Fsrm3

**Name of the Vulnerable Software and Affected Versions** FoxCMS versions 1.2.5 and earlier **Description** A critical issue has been found in FoxCMS, affecting the `batchCope` function of the file `app/admin/controller/Download.php`. The manipulation of the `ids` argument leads to SQL injection. The attack may be initiated remotely. The exploit has been disclosed to the public and may be used. **Recommendations** For FoxCMS versions 1.2.5 and earlier, as a temporary workaround, consider disabling the `batchCope` function until a patch is available. Restrict access to the `app/admin/controller/Download.php` file to minimize the risk of exploitation. Avoid using the `ids` argument in the affected function until the issue is resolved. At the moment, there is no information about a newer version that contains a fix for this vulnerability.
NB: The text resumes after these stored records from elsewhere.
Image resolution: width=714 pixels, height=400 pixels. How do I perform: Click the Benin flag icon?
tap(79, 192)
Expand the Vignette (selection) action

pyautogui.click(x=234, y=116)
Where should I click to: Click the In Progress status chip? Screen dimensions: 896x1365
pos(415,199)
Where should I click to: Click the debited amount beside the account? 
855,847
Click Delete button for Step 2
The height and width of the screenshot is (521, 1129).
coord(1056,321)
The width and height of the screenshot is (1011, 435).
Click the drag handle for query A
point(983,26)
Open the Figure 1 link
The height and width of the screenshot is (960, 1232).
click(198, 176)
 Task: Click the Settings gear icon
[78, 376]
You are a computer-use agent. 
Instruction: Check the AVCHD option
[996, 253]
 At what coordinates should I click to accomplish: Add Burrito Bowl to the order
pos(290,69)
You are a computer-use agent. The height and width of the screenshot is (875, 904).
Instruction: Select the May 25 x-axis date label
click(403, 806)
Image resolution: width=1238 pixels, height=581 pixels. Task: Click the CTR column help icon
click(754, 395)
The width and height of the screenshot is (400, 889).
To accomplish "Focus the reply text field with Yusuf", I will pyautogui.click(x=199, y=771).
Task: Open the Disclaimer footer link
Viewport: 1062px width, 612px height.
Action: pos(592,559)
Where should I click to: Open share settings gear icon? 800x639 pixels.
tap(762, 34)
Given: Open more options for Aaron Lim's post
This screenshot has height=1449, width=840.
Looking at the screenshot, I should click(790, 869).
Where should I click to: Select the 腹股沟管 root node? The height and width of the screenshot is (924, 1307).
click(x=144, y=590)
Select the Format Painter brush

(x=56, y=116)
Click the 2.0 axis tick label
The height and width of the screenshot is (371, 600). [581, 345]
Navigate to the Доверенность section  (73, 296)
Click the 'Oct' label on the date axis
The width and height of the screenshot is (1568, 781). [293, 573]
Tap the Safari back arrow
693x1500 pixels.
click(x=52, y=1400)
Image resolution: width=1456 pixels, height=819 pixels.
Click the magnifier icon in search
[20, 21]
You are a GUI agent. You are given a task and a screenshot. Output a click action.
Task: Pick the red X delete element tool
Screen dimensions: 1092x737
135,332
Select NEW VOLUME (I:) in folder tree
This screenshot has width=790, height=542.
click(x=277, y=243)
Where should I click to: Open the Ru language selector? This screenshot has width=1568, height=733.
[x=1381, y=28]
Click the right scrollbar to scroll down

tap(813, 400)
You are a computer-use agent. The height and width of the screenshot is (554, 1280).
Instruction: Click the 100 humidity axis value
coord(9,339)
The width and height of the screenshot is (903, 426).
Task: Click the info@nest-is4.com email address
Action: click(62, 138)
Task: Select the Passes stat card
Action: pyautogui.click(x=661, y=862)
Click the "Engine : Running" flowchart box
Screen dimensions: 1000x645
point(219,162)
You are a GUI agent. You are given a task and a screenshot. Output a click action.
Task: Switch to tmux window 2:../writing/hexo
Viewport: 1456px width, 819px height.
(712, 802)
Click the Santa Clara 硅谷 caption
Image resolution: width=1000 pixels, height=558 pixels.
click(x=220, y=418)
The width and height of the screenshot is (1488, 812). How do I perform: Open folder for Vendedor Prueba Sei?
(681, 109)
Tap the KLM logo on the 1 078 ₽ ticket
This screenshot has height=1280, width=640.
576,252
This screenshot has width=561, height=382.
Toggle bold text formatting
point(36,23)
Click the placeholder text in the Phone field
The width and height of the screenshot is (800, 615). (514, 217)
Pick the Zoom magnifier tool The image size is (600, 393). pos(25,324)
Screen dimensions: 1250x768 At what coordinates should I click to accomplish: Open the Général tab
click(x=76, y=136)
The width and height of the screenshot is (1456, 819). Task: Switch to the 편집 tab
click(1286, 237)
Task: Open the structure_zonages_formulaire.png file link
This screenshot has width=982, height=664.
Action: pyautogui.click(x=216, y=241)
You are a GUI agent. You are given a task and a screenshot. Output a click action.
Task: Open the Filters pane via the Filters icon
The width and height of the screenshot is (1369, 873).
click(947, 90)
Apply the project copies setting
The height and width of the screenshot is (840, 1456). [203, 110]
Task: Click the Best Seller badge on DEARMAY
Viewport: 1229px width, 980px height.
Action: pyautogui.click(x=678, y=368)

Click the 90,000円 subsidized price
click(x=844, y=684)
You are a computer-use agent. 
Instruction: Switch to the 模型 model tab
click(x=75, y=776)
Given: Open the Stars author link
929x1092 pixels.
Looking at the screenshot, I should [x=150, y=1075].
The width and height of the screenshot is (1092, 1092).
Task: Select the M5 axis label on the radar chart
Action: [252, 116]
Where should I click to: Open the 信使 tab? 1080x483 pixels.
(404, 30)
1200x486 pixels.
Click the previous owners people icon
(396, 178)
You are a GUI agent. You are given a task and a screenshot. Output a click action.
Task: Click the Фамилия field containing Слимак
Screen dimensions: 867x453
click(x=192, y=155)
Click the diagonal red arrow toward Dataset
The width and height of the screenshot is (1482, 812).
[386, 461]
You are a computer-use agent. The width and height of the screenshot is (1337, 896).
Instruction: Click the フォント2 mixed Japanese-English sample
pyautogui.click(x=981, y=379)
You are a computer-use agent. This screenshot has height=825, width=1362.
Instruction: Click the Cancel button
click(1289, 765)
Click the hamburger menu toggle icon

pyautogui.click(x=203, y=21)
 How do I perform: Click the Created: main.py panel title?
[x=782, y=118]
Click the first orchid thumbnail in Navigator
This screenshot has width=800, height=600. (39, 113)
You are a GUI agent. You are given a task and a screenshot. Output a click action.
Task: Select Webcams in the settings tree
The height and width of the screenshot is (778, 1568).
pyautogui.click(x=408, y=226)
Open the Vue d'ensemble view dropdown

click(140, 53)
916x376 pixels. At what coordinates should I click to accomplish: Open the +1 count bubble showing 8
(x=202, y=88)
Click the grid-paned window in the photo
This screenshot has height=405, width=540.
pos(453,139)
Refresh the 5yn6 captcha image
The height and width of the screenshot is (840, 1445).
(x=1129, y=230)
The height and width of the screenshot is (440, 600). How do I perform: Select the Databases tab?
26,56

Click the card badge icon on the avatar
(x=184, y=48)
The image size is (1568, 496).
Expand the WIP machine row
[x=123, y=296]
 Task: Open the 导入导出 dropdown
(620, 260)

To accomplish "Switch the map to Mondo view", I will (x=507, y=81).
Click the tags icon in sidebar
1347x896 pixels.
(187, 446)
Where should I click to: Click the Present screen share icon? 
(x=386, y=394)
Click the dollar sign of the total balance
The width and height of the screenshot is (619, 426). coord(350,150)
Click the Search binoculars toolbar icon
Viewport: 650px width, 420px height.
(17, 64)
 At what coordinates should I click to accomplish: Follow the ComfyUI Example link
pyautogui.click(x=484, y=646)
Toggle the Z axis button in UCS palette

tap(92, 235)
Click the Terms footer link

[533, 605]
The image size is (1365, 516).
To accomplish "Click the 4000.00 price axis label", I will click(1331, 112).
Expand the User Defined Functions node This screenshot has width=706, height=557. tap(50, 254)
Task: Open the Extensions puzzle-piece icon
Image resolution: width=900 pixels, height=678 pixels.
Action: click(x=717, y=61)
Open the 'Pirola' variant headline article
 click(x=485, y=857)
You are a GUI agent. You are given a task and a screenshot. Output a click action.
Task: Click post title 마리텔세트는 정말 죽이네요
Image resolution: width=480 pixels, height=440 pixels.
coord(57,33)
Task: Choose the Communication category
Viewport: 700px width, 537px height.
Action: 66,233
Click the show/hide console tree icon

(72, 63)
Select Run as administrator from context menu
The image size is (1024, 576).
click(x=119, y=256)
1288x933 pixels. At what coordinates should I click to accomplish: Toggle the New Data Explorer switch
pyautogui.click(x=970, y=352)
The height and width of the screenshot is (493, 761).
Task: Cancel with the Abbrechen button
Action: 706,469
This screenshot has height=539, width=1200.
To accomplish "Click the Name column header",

**Name of the Vulnerable Software and Affected Versions** SeaCMS versions up to 13.3 **Description** A critical vulnerability was found in SeaCMS, affecting the file /admin topic.php?action=delall. The manipulation of the `e id` argument leads to SQL injection. The attack can be initiated remotely. The exploit has been disclosed to the public and may be used. **Recommendations** For versions up to 13.3, consider disabling access to the /admin topic.php?action=delall endpoint until a patch is available. Restrict the manipulation of the `e id` argument to minimize the risk of SQL injection exploitation. At the moment, there is no information about a newer version that contains a fix for this vulnerability.

**Name of the Vulnerable Software and Affected Versions** SeaCMS versions prior to 13.4 **Description** A critical vulnerability exists in SeaCMS. The issue affects unknown processing within the `/admin link.php?action=delall` file. Manipulation of the `e id` argument results in a SQL injection. The attack can be initiated remotely, and the exploit has been publicly disclosed. **Recommendations** Versions prior to 13.4: Update SeaCMS to version 13.4 or later.